Turkish Mystery Money Flight Topped $7 Billion in Election Month

Turkey suffered unexplained outflows of capital during a month of elections that were the largest since a 2021 currency crisis, revealing the extent of anxiety that gripped the economy as President Recep Tayyip Erdogan faced the biggest challenge to his two-decade rule.

(Bloomberg) — Turkey suffered unexplained outflows of capital during a month of elections that were the largest since a 2021 currency crisis, revealing the extent of anxiety that gripped the economy as President Recep Tayyip Erdogan faced the biggest challenge to his two-decade rule.

Balance-of-payments data published on Tuesday showed declines in net errors and omissions, or money of unknown origin, more than doubled from April to reach over $7.4 billion in May.

The outflows accounted for almost the entirety of Turkey’s current-account deficit, according to the figures published by the central bank.

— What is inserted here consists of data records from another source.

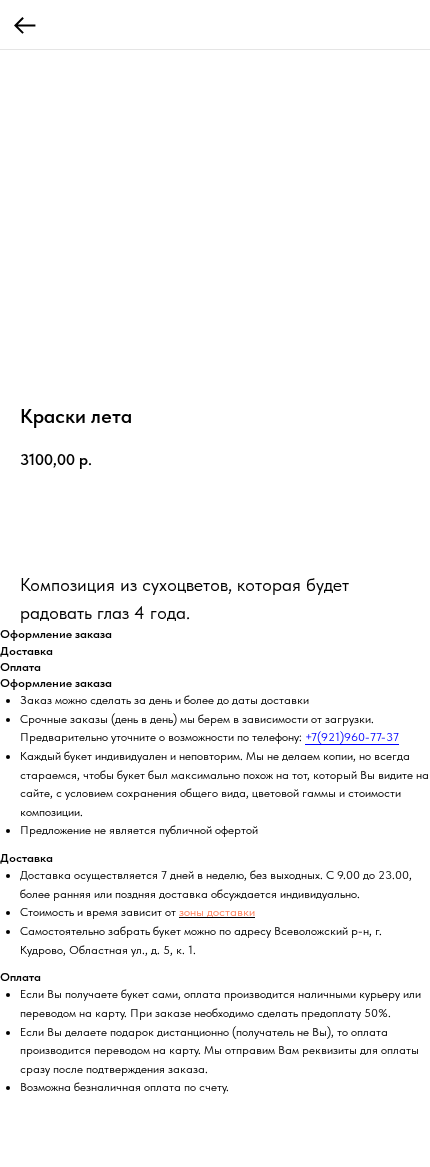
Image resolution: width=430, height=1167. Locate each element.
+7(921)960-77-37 (352, 737)
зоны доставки (217, 912)
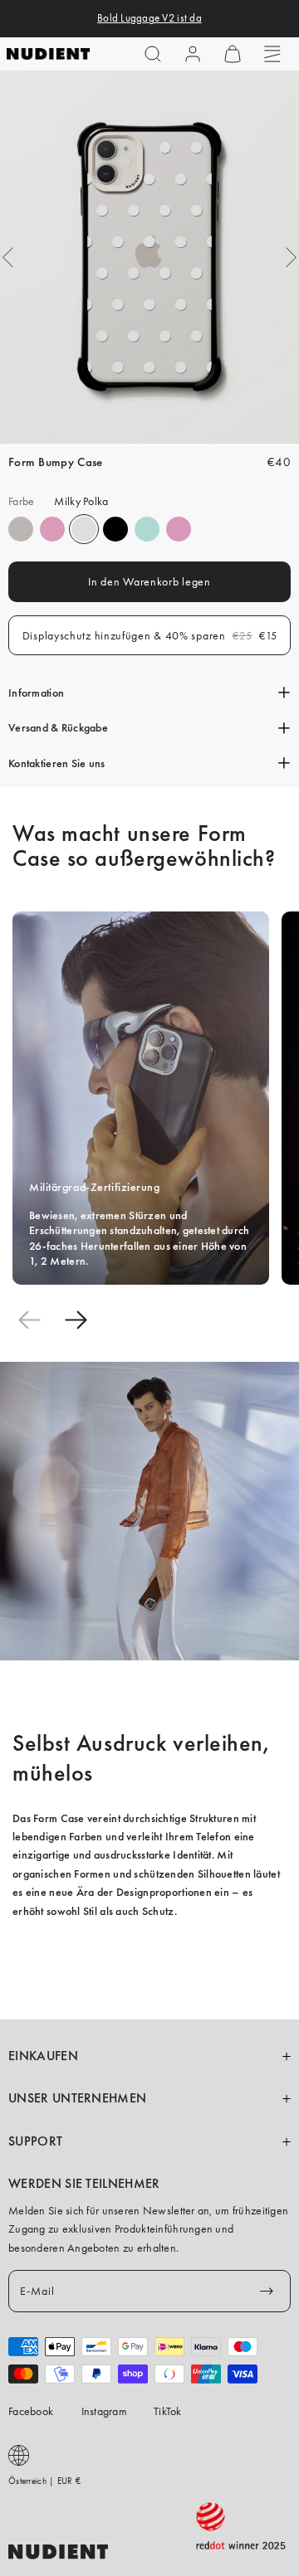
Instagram (104, 2410)
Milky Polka (83, 529)
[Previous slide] (29, 1320)
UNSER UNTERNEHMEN (77, 2098)
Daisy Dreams (52, 529)
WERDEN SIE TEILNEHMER (84, 2183)
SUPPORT (35, 2141)
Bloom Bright (178, 529)
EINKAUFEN (43, 2056)
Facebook (30, 2410)
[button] (153, 54)
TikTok (168, 2410)
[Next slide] (75, 1320)
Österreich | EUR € (44, 2480)
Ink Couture (115, 529)
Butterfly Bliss (147, 529)
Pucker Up (20, 529)
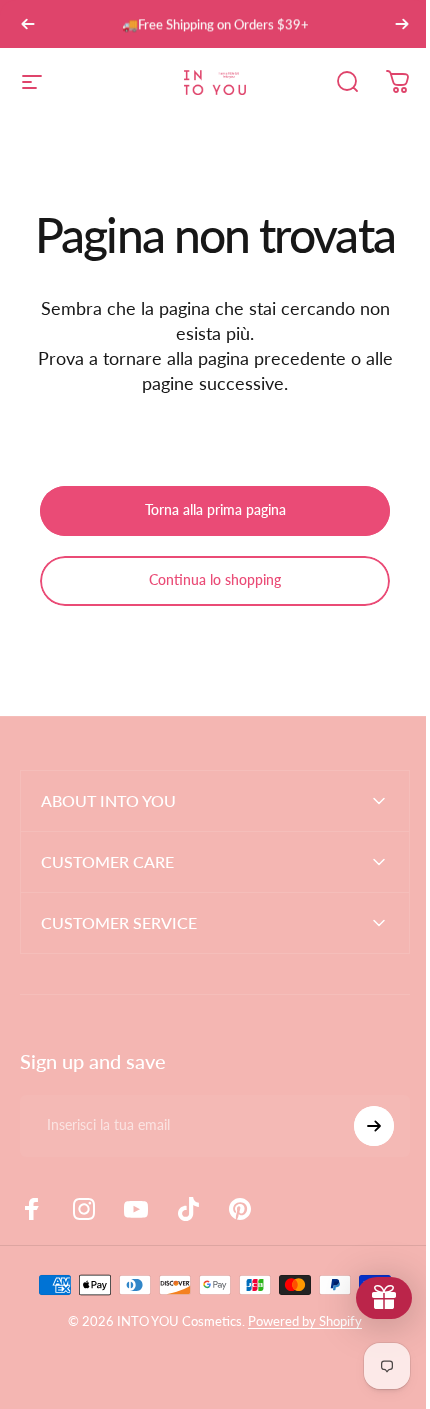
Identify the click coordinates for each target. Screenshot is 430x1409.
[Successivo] (402, 24)
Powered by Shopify (298, 1321)
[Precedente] (28, 24)
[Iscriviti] (359, 1126)
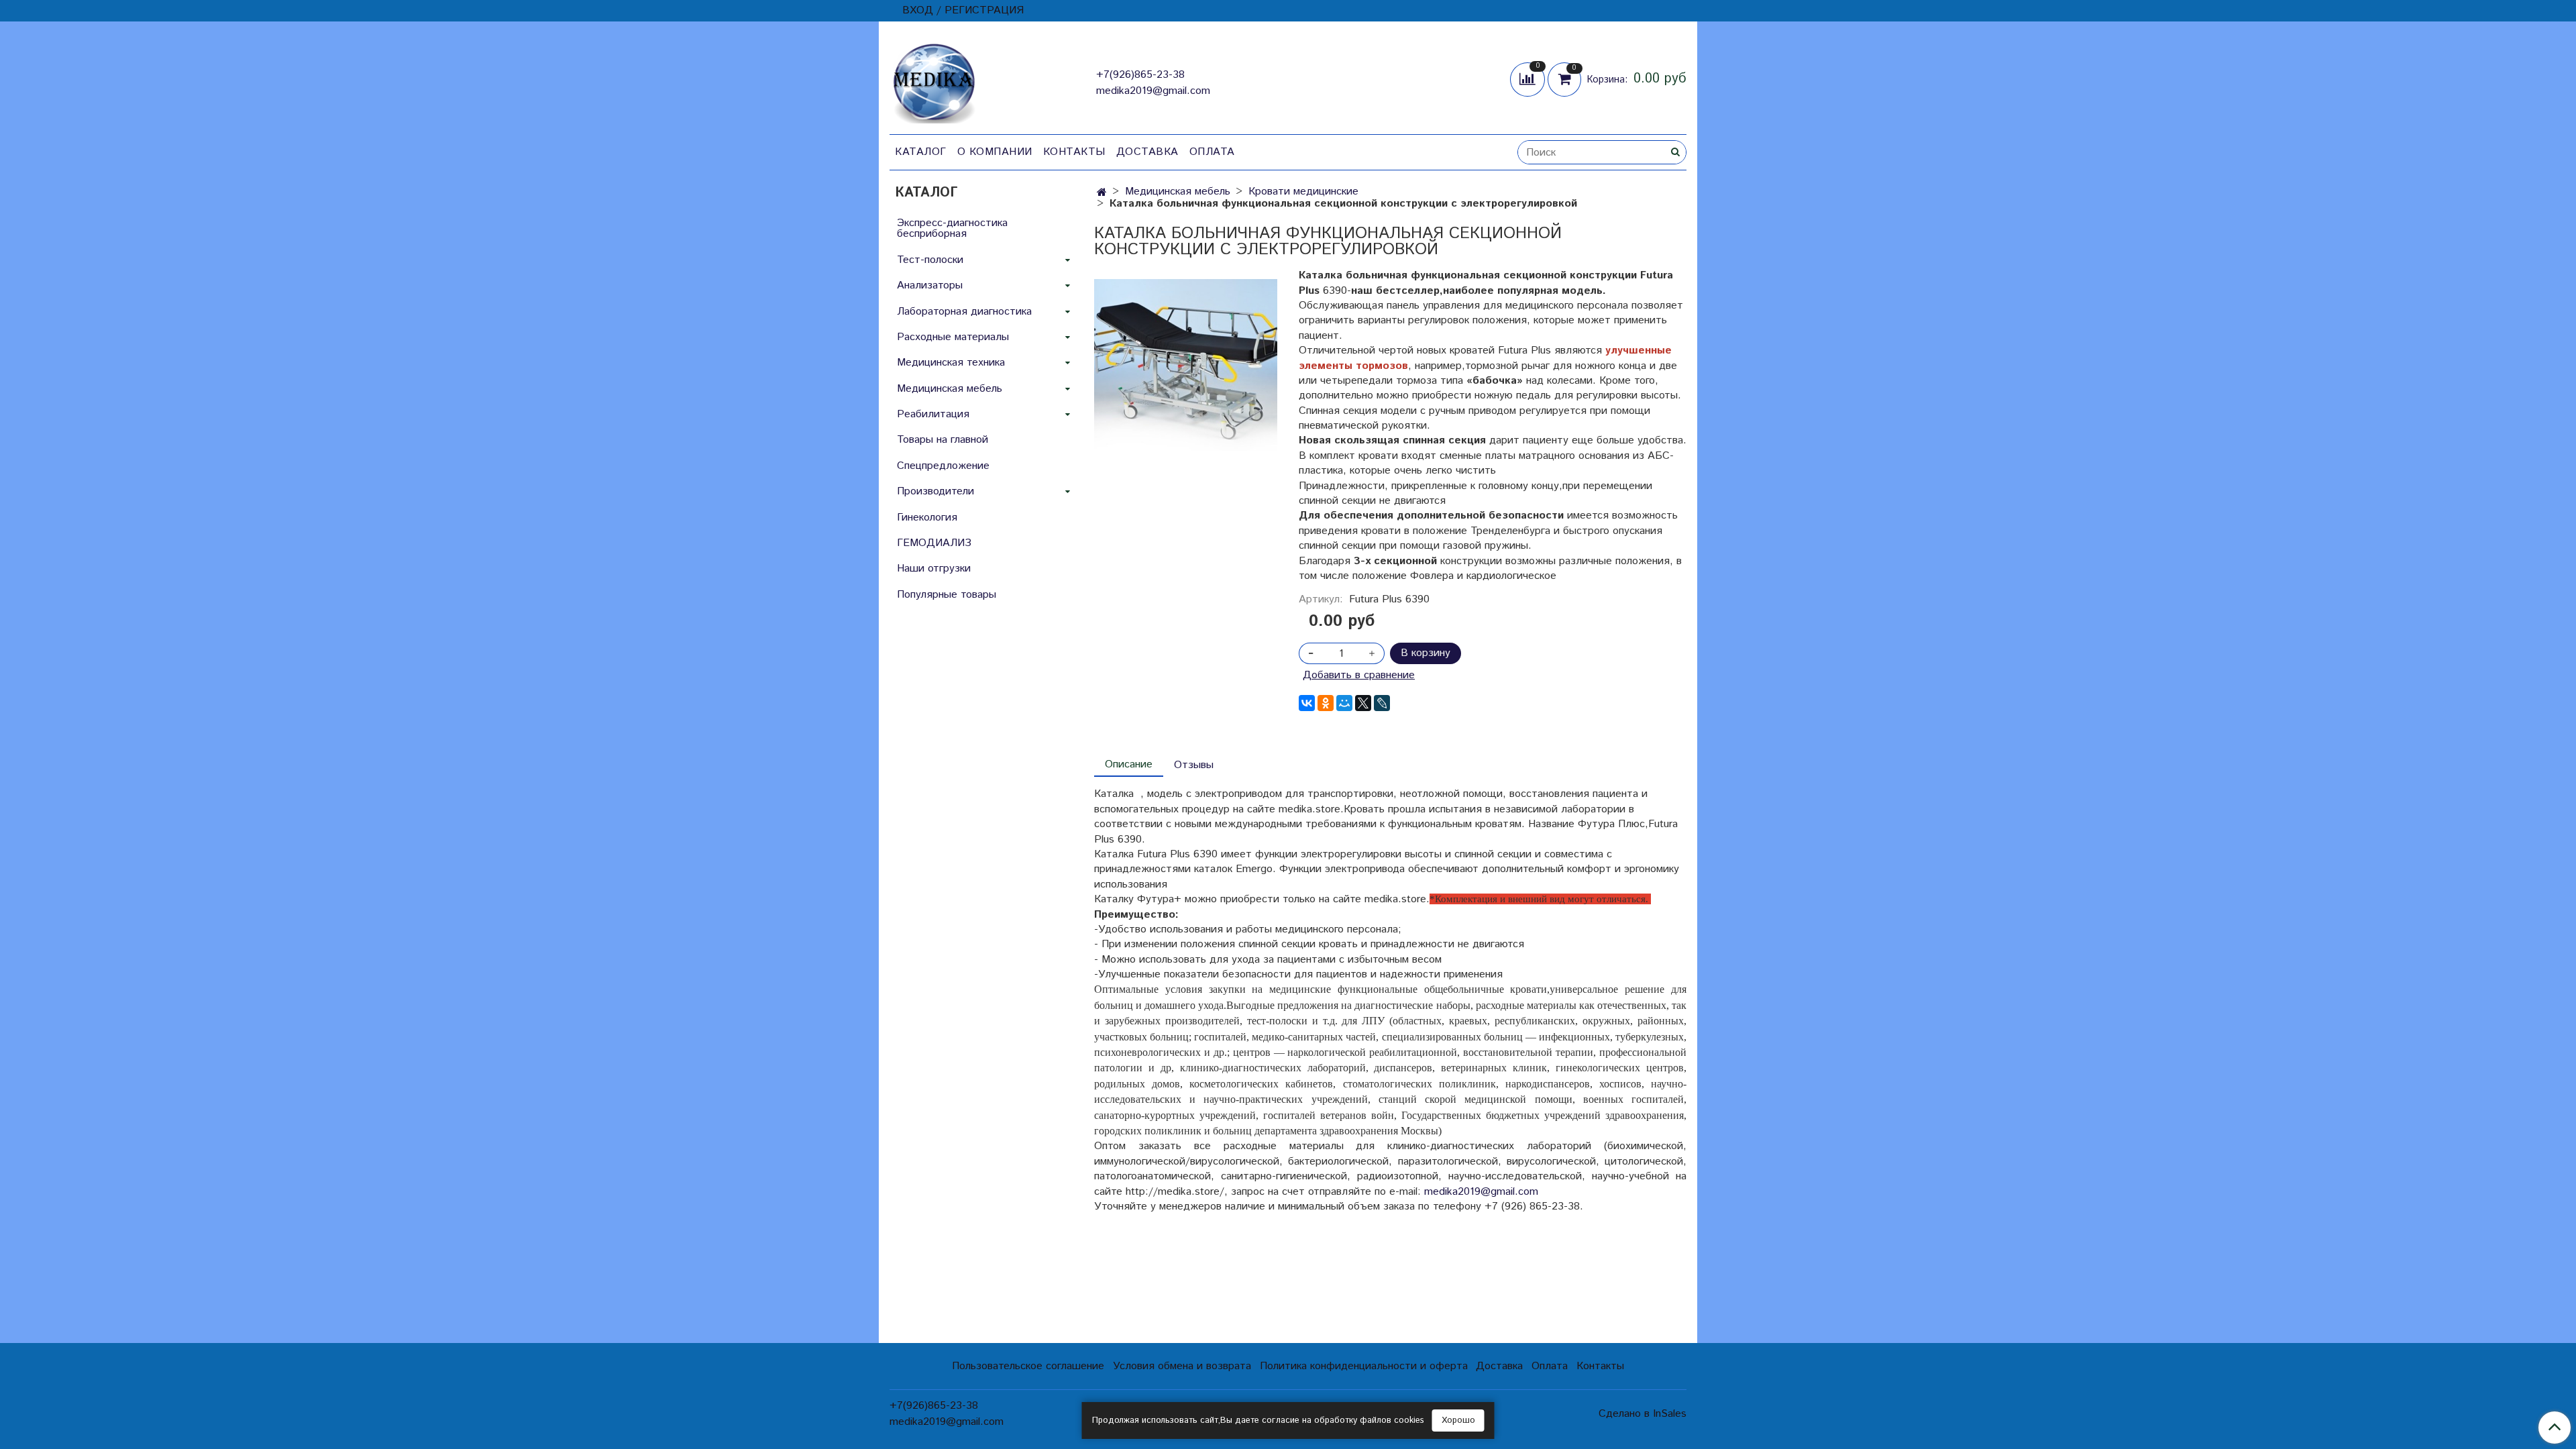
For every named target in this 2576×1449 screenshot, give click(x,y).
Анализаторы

The money flight stands in stark contrast with inflows last year, when capital from unknown origins funded the bulk of a current-account deficit that has long hobbled Turkey’s $900 billion economy. 

But those inflows turned to outflows every month so far this year except February.

As a result, the central bank has had to rely on its reserves to help finance the ballooning gap in the current account, which widened more than analysts had expected in May to $7.9 billion. 

Official reserves declined by about $17 billion the same month.

The only other time when reserves dropped by a comparable amount was at the start of the Covid-19 pandemic in March 2020. 

Since Erdogan won another five-year term in May, authorities have been reversing some of the unconventional policies that drove Turkey’s trade balance deep into the red. 

The central bank raised interest rates and scaled back its backdoor currency-market interventions that kept the lira relatively stable in the run-up to the vote at a huge cost to official reserves.

The lira has lost about a quarter of its value against the dollar since the ballot, helping Turkish exports become more competitive.

The depreciation could limit risks for year-end estimates of the current-account deficit by cooling off imports, according to Istanbul-based economist Haluk Burumcekci.

The “quickened pace” of lira declines “after elections, and the tightening seen in monetary and fiscal policies, could slow down internal demand,” Burumcekci said.